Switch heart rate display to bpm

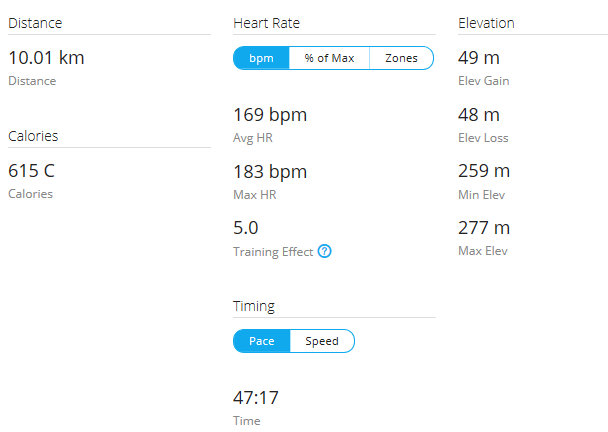(261, 58)
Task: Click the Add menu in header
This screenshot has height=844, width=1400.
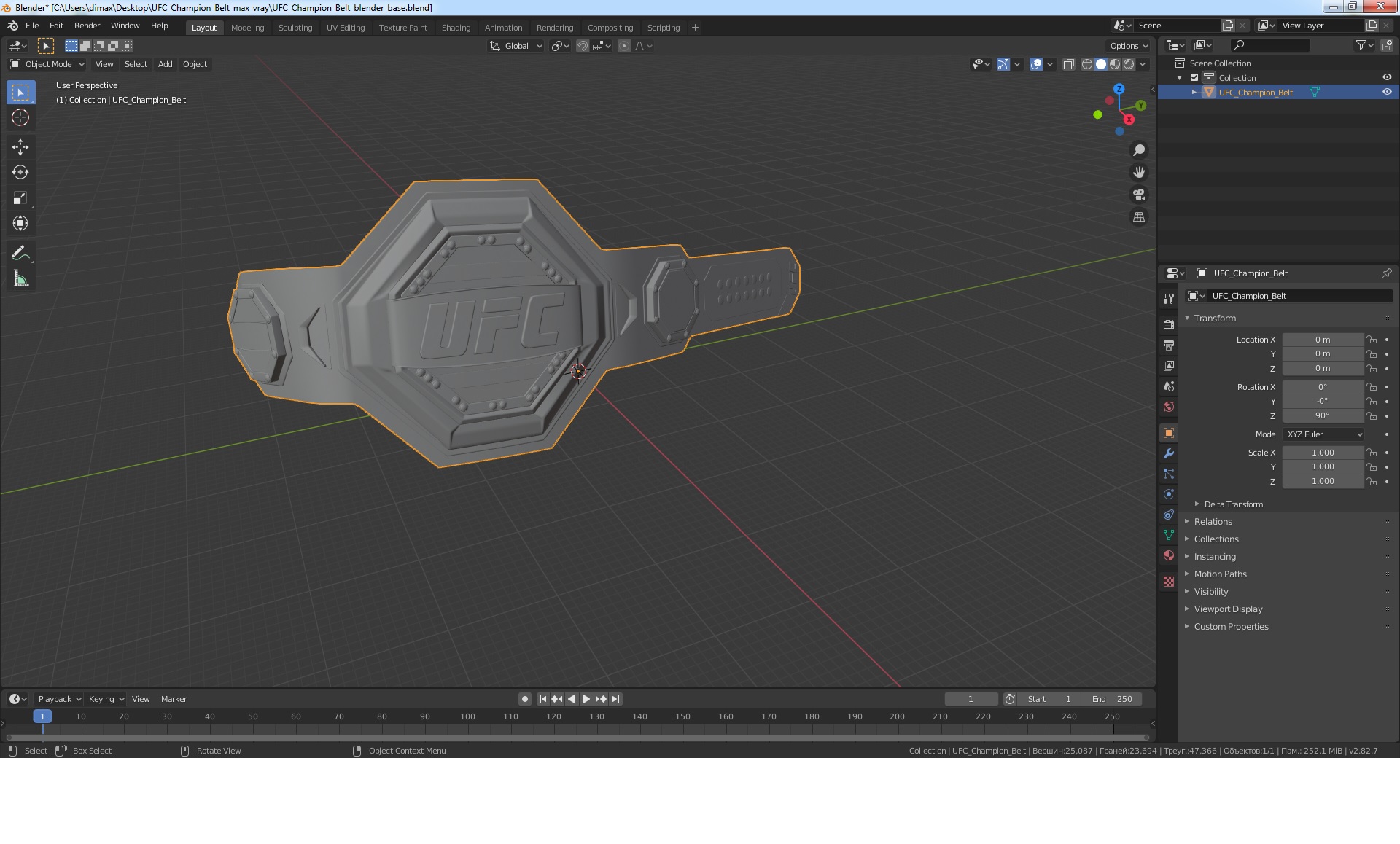Action: tap(164, 63)
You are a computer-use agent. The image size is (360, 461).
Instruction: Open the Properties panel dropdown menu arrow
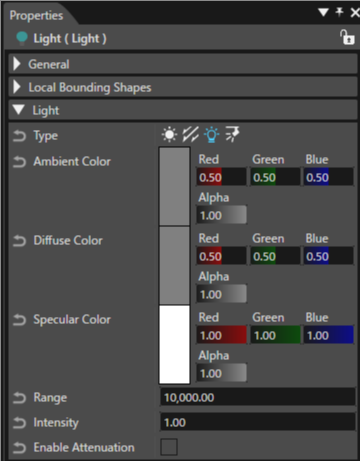323,13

──────

• Description of the task: Could you write out every line of these entries again, requests included, with each coordinate in the answers multiplied by 2.5 and rounded to a whole number, halves rounded up? Leave the pictures out.

• Output for this exercise:
Switch heart rate display to bpm

(653, 145)
Task: Click the Add menu in header
This screenshot has height=844, width=1400.
Action: tap(410, 158)
You are a computer-use agent. The image size is (360, 461).
Instruction: Open the Properties panel dropdown menu arrow
808,33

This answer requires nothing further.